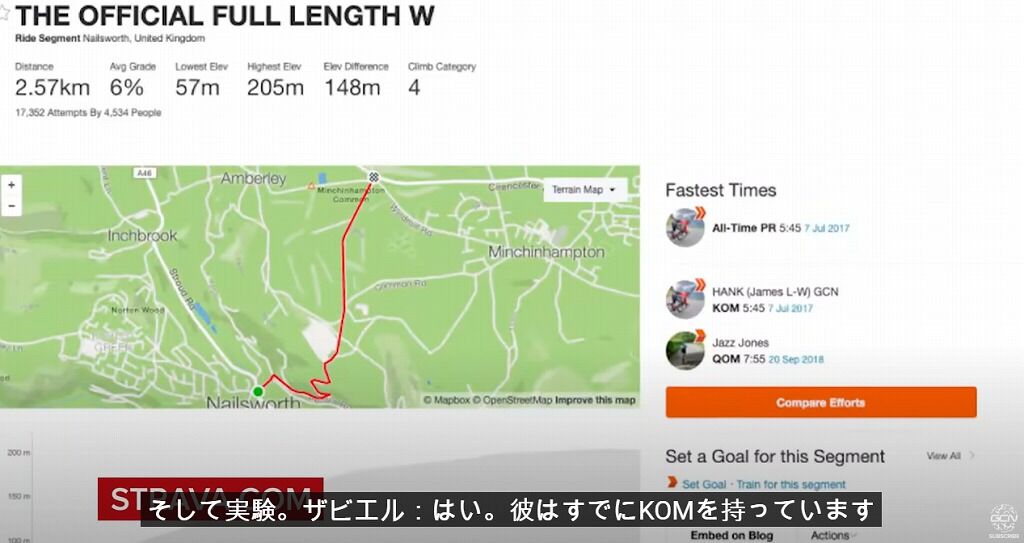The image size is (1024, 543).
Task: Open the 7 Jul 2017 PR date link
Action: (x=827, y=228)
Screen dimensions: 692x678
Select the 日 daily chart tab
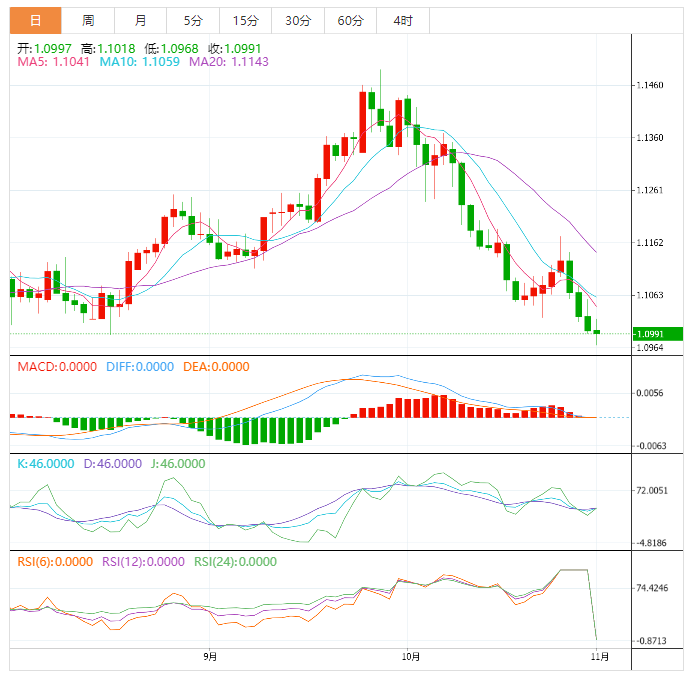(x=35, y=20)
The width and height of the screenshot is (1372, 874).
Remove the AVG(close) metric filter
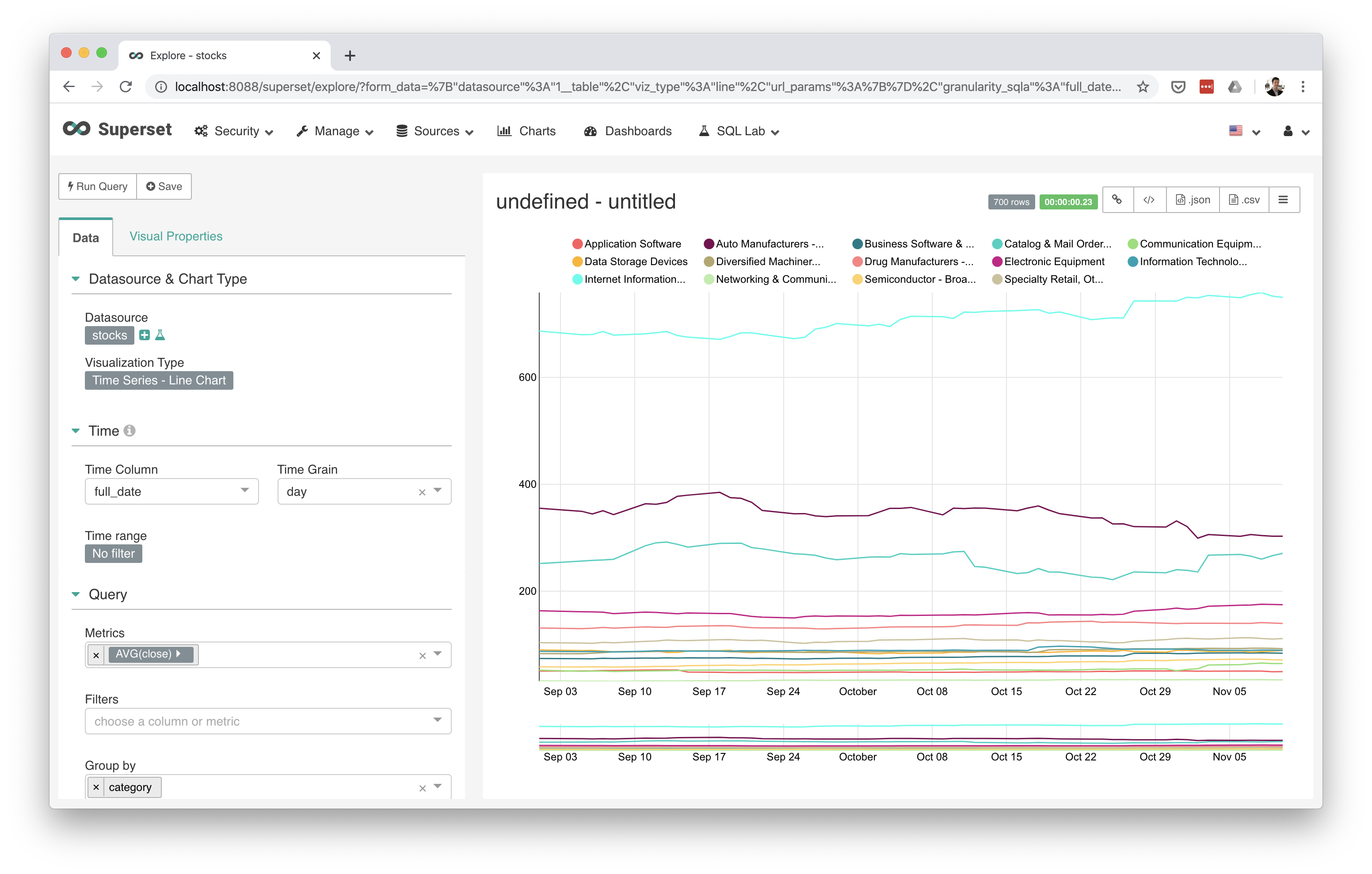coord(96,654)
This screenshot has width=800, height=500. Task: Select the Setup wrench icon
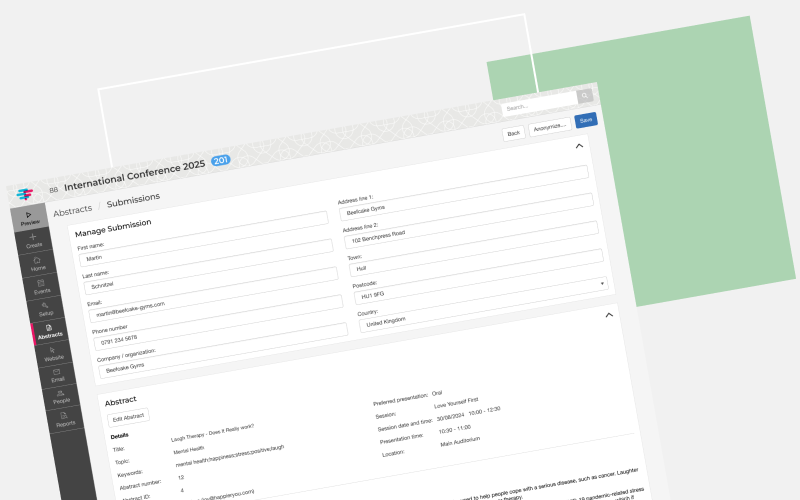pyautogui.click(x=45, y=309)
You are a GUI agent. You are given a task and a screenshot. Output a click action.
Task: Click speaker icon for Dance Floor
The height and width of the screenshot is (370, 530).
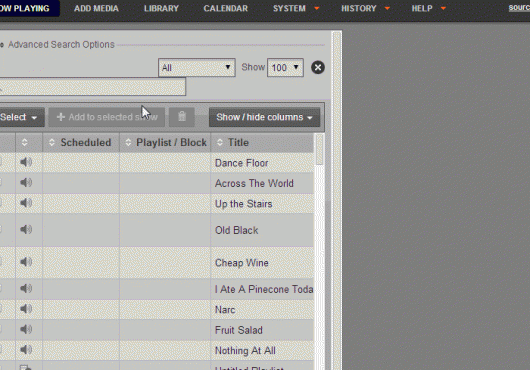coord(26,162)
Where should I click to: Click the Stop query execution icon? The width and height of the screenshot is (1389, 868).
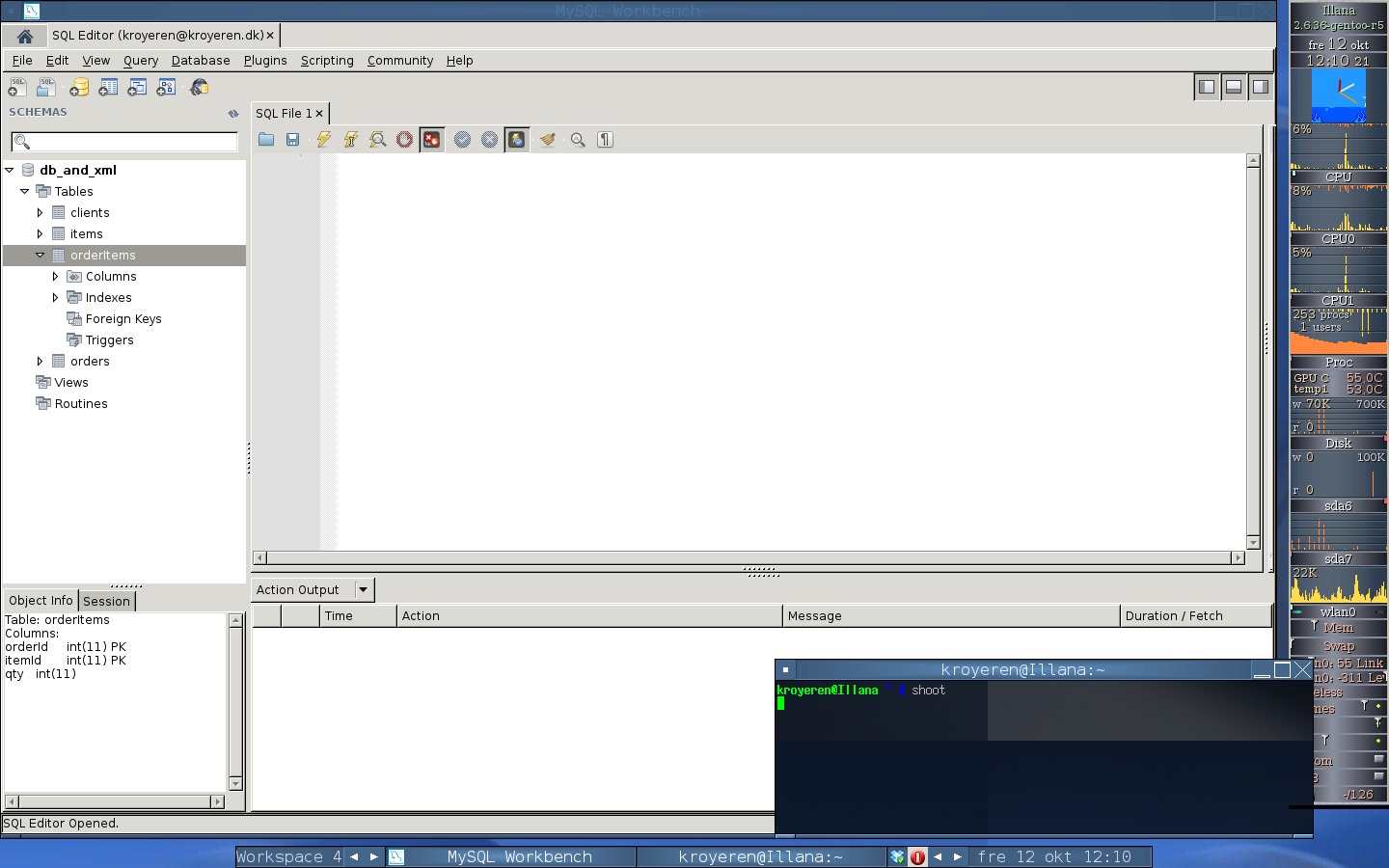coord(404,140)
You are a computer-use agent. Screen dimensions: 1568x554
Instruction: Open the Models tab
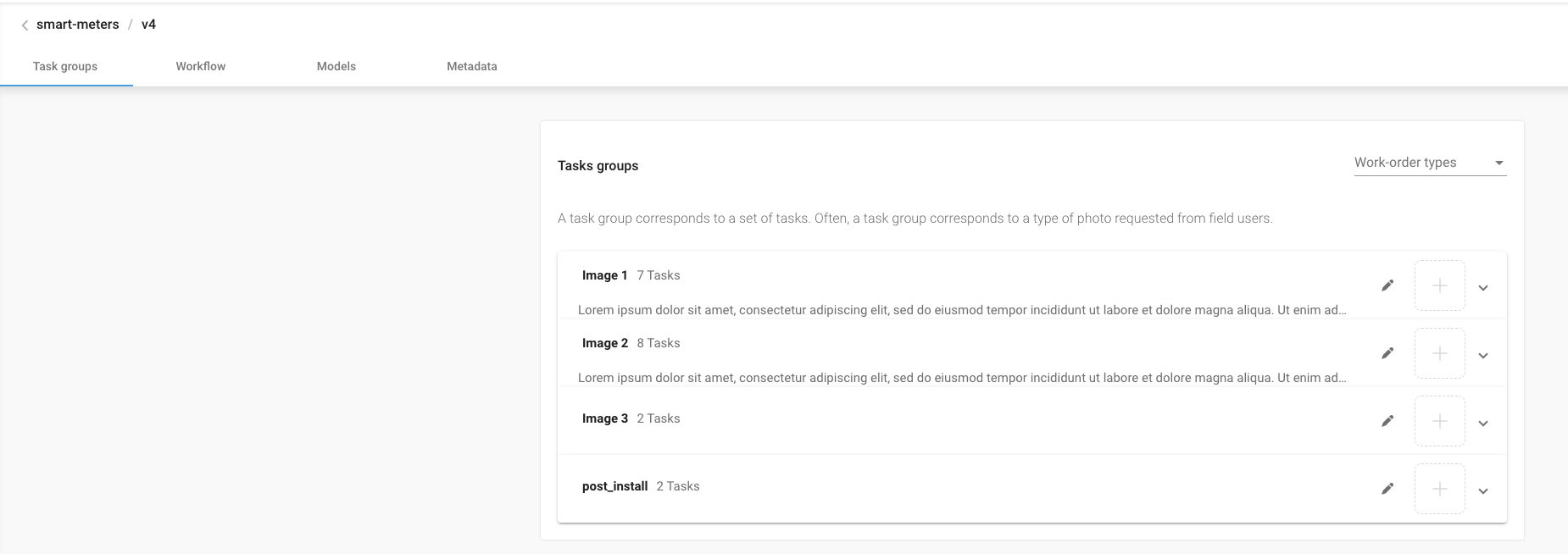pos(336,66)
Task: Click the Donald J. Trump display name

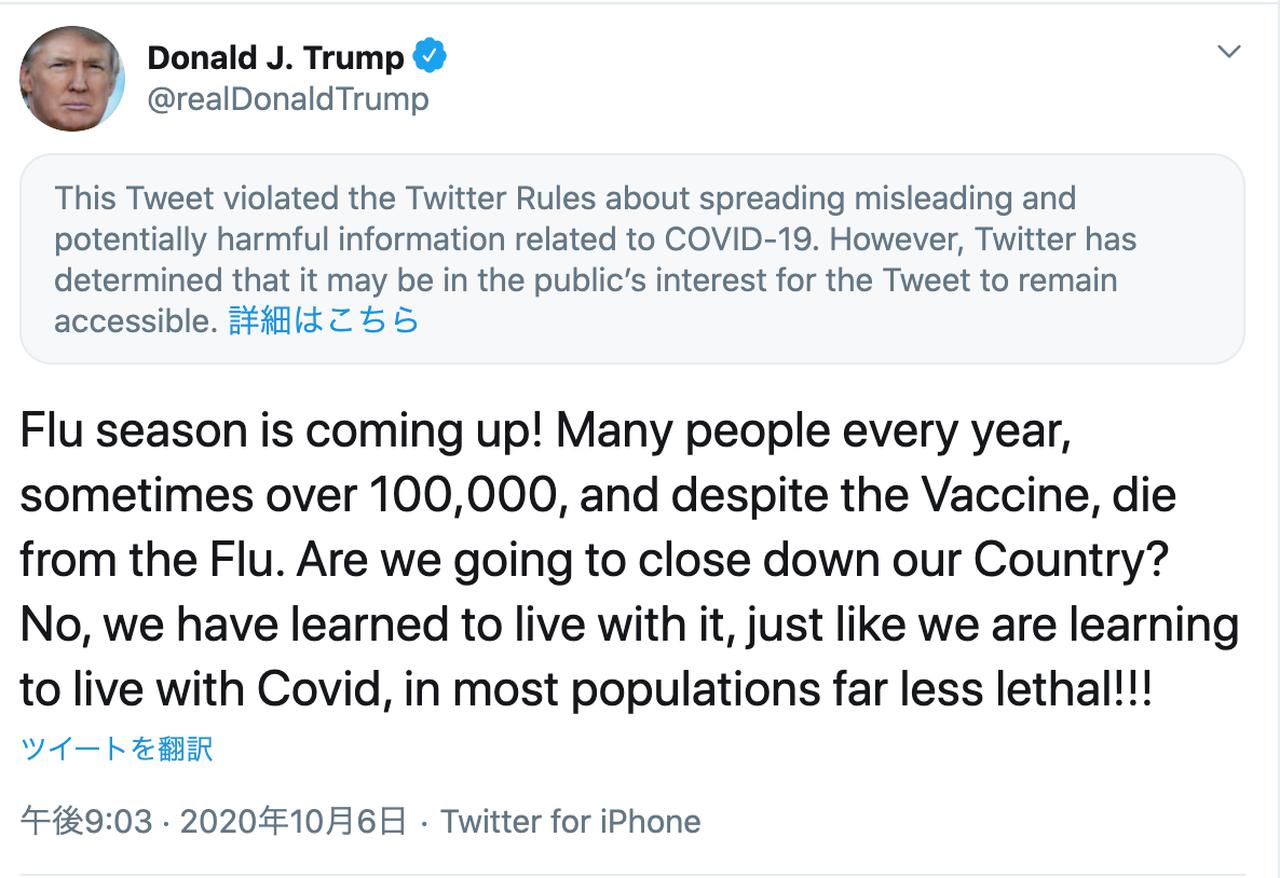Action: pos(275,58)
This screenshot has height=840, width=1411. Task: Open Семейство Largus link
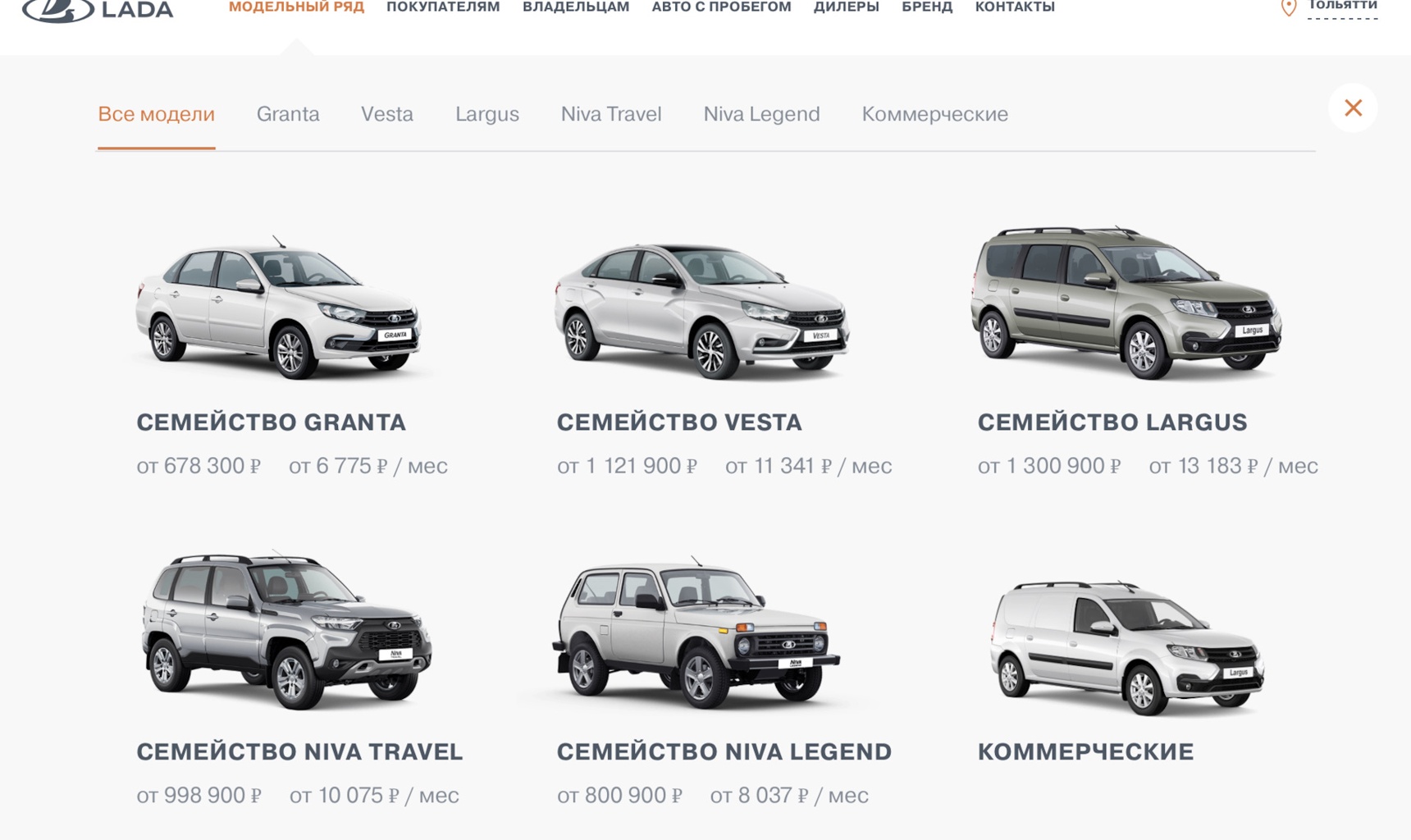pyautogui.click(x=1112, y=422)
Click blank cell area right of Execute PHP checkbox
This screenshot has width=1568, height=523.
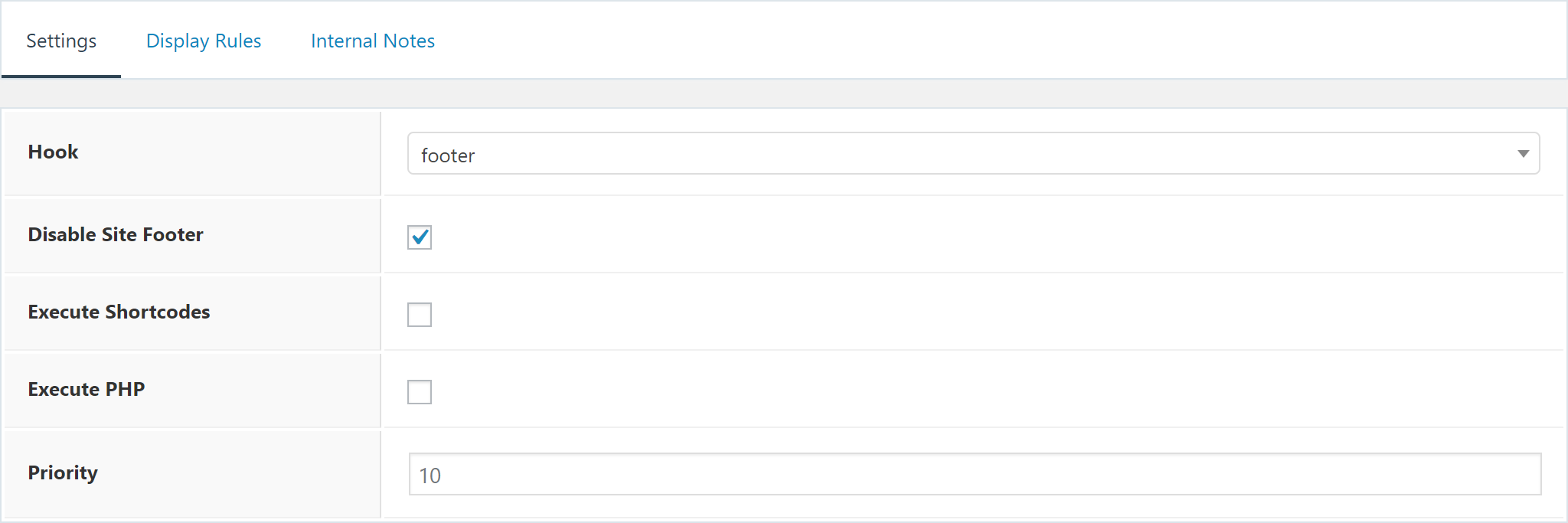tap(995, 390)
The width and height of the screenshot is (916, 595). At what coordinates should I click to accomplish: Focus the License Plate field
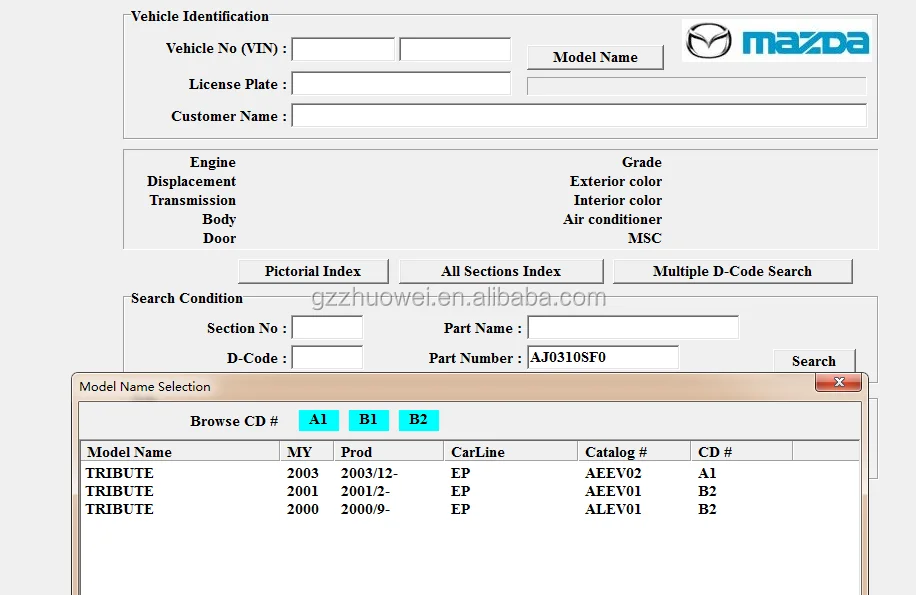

Required work: Reproduce all of the rows above word for word, leaving out the pictures.

Solution:
The image size is (1024, 543).
Task: Open the 7 Jul 2017 PR date link
Action: (x=827, y=228)
Screen dimensions: 692x678
Select the 日 daily chart tab
(x=35, y=20)
The width and height of the screenshot is (1372, 874).
Remove the AVG(close) metric filter
coord(96,654)
This screenshot has width=800, height=500. Task: Select the Setup wrench icon
pyautogui.click(x=45, y=309)
You are a GUI agent. You are given a task and a screenshot. Output a click action.
Task: Click speaker icon for Dance Floor
The height and width of the screenshot is (370, 530).
coord(26,162)
Where should I click to: Click the Stop query execution icon? The width and height of the screenshot is (1389, 868).
coord(404,140)
You are a computer-use agent. Screen dimensions: 1568x554
Instruction: Open the Models tab
pos(336,66)
Task: Click the Donald J. Trump display name

Action: pos(275,58)
This screenshot has height=840, width=1411. Task: Open Семейство Largus link
pyautogui.click(x=1112, y=422)
Click blank cell area right of Execute PHP checkbox
This screenshot has width=1568, height=523.
tap(995, 390)
The width and height of the screenshot is (916, 595). At what coordinates should I click to accomplish: Focus the License Plate field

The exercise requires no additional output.